One source of confusion is the FDA’s recent action on partially-hydrogenated oils (PHOs), the primary industrially-produced trans fatty acids. In 2015, the FDA made a final determination that “there is no longer a consensus among qualified experts that [PHOs] … are generally recognized as safe (GRAS) for any use in human food.” When a substance deliberately added to food is not “GRAS,” it is a “food additive” within the meaning of federal law, and as such it is presumed to be unsafe absent an affirmative showing of safety. When the FDA determined that PHOs were not GRAS, in other words, the FDA shifted the burden of proving safety to food producers and effectively banned PHOs from the food supply if the proof of their safety was not forthcoming.

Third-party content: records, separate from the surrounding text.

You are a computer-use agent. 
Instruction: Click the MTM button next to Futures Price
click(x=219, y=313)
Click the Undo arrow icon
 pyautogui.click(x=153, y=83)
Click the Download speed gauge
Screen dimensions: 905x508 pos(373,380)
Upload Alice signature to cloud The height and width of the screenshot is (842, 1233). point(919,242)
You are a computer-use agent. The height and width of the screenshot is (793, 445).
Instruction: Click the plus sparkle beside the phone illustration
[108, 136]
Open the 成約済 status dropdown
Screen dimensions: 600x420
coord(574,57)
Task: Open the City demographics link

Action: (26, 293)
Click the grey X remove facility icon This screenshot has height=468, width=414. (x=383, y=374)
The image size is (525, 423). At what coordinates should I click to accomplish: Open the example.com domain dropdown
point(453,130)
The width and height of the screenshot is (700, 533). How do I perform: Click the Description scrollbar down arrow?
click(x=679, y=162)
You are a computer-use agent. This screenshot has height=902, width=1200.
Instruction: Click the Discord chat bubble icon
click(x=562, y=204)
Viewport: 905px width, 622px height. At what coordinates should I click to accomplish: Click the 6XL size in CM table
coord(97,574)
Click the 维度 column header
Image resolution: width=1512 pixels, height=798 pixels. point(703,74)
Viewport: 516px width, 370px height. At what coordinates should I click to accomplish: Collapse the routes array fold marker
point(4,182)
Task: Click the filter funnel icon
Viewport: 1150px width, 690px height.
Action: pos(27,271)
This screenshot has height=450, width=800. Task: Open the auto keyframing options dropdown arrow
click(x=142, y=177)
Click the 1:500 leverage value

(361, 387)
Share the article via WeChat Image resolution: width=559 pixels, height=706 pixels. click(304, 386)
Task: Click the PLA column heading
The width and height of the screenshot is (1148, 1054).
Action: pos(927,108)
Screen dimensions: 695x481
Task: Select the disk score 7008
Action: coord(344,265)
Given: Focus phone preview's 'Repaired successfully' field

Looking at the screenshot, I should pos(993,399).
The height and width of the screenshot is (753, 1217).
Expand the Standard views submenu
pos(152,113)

After making this determination, the FDA gave food producers three years either to prove the safety of their products or to remove PHOs from their products. In dismissing the state-law complaint about Coffee-mate products, the federal district court held that the FDA’s three-year grace period for food sponsors preempted nearer-term application of state-law constraints against using these dangerous substances in food.

Consumers who read news accounts of the FDA’s “ban” on PHOs may be forgiven for being confused. They might reasonably believe that PHOs are prohibited right now (not true). They might reasonably have predicted that the FDA’s strong affirmation of the large-scale risks of PHOs would support rather than undermine state-law consumer action against use of these substances in food (wrong again, per Backus).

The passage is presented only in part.